Chào các bạn! Vì nhiều lý do từ nay Truyen2U chính thức đổi tên là Truyen247.Pro. Mong các bạn tiếp tục ủng hộ truy cập tên miền mới này nhé! Mãi yêu... ♥

4. somthing new, like together in school

"Starzy znajomi, nagle mogą okazać się całkiem nowi, lub inni, lub jacykolwiek inni niż byś przypuszczał."

Sharon

Pierwsza zajęcia to zawsze coś wielkiego, w szczególności gdy ma się nadzieję na poznanie nowych ludzi. Ale oczywiście to nie może być takie proste i możesz na nowo poznać starych znajomych. Na nieszczęście Allison wybrała literaturę angielską, co oznacza, że cały czas będziemy się tutaj mijać, za to Chris wybrał grafikę, co oznacza, że parę zajęć mamy razem.

Sharon Stone studencka uniwersytetu Australijskiego, z moim niesamowitym chłopakiem i najlepszą przyjaciółką.

Życie może być piękne.

Nie daje mi spokoju piosenka Luka. Nie mogłam przestać jej nucić w głowie i nienawidzić go za to, że mnie zostawił.

Nienawidzę go.

Dlatego oczywiście moja nienawiść musi się przerodzić w kolejne spotkanie.

- Cześć - dlaczego?

- Co tutaj robisz? - chodziłam z nim do szkoły przez tyle lat i nigdy nie miałam z nim, żadnych zajęć. Nawet w ostatnim roku, gdy po cichu k tym marzyłam, ale teraz gdy nie koniecznie chce go widzieć oczywiście musimy mieć razem zajęcia.

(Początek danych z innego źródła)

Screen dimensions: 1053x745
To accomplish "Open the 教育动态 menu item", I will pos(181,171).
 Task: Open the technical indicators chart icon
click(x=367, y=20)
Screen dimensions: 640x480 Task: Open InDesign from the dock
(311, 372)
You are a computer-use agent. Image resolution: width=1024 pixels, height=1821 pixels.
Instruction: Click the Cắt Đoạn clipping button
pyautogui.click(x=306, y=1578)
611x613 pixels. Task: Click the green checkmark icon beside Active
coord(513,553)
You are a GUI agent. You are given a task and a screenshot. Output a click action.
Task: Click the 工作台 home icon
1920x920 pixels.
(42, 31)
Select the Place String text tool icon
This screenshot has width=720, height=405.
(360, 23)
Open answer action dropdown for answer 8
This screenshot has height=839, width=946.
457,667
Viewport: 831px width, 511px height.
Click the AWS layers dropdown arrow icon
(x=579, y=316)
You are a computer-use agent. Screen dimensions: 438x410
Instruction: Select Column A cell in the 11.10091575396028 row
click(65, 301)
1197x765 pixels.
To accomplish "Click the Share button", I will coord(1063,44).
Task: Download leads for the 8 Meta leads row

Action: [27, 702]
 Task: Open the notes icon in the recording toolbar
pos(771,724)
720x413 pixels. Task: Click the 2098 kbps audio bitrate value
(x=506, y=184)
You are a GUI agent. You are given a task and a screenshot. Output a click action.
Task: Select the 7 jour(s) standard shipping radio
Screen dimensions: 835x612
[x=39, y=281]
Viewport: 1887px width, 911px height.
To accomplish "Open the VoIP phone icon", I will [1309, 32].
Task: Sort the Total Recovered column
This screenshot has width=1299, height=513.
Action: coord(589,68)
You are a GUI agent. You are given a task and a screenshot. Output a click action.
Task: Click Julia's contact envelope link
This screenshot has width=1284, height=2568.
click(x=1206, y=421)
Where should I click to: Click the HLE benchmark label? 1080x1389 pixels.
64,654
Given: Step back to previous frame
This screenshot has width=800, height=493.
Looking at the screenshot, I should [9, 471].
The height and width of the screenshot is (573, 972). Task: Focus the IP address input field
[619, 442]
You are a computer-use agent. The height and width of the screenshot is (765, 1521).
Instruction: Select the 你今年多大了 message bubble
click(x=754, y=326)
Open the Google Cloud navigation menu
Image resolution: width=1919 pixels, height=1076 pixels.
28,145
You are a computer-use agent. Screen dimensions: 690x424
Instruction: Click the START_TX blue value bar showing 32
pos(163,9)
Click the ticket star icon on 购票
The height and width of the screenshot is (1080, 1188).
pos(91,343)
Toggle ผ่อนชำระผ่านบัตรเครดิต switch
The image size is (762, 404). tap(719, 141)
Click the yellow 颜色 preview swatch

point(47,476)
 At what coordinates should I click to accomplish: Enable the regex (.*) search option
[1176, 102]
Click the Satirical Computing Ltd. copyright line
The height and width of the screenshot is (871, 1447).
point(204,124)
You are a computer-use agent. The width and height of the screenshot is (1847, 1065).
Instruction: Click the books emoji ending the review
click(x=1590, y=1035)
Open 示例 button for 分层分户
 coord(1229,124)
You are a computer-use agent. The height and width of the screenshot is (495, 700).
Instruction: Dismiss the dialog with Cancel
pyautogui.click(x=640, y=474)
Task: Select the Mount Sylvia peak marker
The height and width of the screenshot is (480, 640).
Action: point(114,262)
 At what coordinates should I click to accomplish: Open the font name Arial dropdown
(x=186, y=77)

- Studiuje, Sharon - uśmiecha się szeroko i jest to cholernie szczery uśmiech, nienawidzę go i tego uśmiechu.

- Myślałam, że wybierzesz muzykę - kłamie, wiem, ze wybrałeś muzykę ze względu na stypendium.

- Jestem też na inżynierii - moje oczy robią się wielkie jak spodki, a on wybucha śmiechem.

- Co, więc robisz na grafice? - To jego ostatni rok studiów, więc mógł wybrać cokolwiek chciał, ale nie sądzę, żeby go to interesowało. Cały czas wydaje mi się, że go znam, a jestem w błędzie i tak naprawdę nigdy go nie znałam.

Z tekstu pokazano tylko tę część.